JAKARTA -- Dewan Syariah Nasional Majelis Ulama Indonesia (DSN MUI) menyatakan obligasi syariah atau sukuk dapat dikonversi menjadi saham syariah. Hal tersebut dapat dilakukan bila sukuk dikonversi menggunakan akad mudarabah (bagi hasil).
Untuk memperkuat pernyataan tersebut, DSN MUI akan menerbitkan fatwa diperbolehkannya konversi sukuk menjadi saham syariah pada 1 Juni mendatang. ''Ya memang diperbolehkan sukuk dikonversi menjadi saham. Namanya Islamic Convertible Bond atau obligasi syariah yang dapat dikonversi,'' kata Ketua Umum DSN MUI Ma'ruf Amin di Jakarta, Rabu, (23/5).
Menurut Ma'ruf, penerbitan fatwa sukuk dikonversi tersebut akan dilakukan pada 1 Juni mendatang. Penerbitan tersebut termasuk dalam paket fatwa DSN MUI yang terdiri dari tujuh fatwa. ''Memang ada tujuh fatwa akad yang akan kita terbitkan tanggal 1 bulan depan. Di antaranya akad hiawalah bil ujrah (pemindahan utang dengan upah), kafalah bil ujrah (penjaminan dengan upah), kemudian konversi syariah bond,'' katanya.
Anggota DSN MUI Gunawan Yasni membenarkan rencana DSN MUI untuk menerbitkan tujuh fatwa. Menurut dia, empat di antaranya adalah fatwa akad hiwalah bil ujrah, fatwa kafalah bil ujrah, fatwa revisi ujrah bagi asuransi dan penjaminan syariah, fatwa revisi atas fatwa pembiayaan rekening koran syariah.
Gunawan Yasni menyebutkan, dari ketujuh fatwa tersebut, tiga diantaranya dibuat berdasarkan usulan dari Bank Ekspor Indonesia (BEI). Sebabnya, bank tersebut hendak membuka divisi syariah dan membutuhkan fatwa yang mendukung transkasi bisnis perbankan syariahnya. ''Di antaranya fatwa hiwalah dan kafalah bil ujrah. Yang jelas, tiga fatwa yang diminta berkaitan dengan perdagangan ekspor impor,'' katanya.

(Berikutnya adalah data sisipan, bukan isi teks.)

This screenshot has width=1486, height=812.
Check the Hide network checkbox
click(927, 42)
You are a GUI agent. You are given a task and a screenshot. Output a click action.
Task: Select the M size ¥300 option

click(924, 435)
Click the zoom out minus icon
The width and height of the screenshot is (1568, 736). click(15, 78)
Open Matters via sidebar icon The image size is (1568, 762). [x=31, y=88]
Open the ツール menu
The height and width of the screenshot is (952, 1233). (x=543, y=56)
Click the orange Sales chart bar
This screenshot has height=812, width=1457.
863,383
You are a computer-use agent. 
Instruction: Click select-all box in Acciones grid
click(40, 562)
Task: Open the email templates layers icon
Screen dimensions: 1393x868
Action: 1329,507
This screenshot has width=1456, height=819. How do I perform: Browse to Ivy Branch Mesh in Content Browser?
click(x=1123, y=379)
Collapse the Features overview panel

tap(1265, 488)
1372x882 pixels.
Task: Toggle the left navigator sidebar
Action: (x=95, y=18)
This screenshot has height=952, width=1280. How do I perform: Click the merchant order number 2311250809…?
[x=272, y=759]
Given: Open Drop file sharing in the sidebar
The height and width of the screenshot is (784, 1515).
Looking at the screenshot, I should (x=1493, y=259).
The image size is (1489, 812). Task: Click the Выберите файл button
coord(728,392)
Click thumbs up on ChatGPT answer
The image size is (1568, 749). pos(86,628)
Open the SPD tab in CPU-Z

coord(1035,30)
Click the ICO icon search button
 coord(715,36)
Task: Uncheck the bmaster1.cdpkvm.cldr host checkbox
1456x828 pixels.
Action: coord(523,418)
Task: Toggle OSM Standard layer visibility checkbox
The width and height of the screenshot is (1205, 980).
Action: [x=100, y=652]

Mengenai fatwa sukuk dikonversi menjadi saham syariah, Gunawan menyebutkan, hal tersebut memang diperbolehkan berdasarkan prinsip syariah. Syaratnya, sukuk yang dikonversi menggunakan akad mudarabah. Hal tersebut karena akad yang digunakan sukuk mudarabah dan saham sebetulnya sama. ''Saham syariah itu menggunakan akad musyarakah (berkongsi) dan dalam fiqh, mudarabah adalah bagian dari musyarakah. Jadi, sukuk mudarabah dikonversi menjadi saham syariah boleh,'' katanya.
PLN minta rekomendasi
Gunawan juga menyebutkan, PT PLN (Persero) kemungkinan besar kembali menerbitkan sukuk syariah tahun ini. Hal tersebut karena PLN sudah mengajukan permintaan rekomendasi syariah kepada DSN MUI untuk penerbitan sukuknya. Rencananya, sukuk PLN tersebut akan menggunakan akad ijarah. ''Mengenai berapa nilainya, tanyakan langsung kepada PLN,'' katanya.
Mei tahun lalu, PLN juga menerbitkan obligasi syariah senilai Rp 200 miliar. Penerbitan obligasi syariah dengan akad ijarah tersebut itu dilakukan bersamaan dengan penerbitan obligasi konvensional senilai Rp 1,8 triliun. Dana penerbitan kedua obligasi akan digunakan menutupi modal kerja. Obligasi syariah PLN tersebut memiliki tenor obligasi syariah 10 tahun dengan pola pembayaran cicilan triwulan takwim.
Dalam penerbitan obligasi syariah tersebut, PLN mengandeng tiga mitra penjamin pelaksana penerbitan obligasi.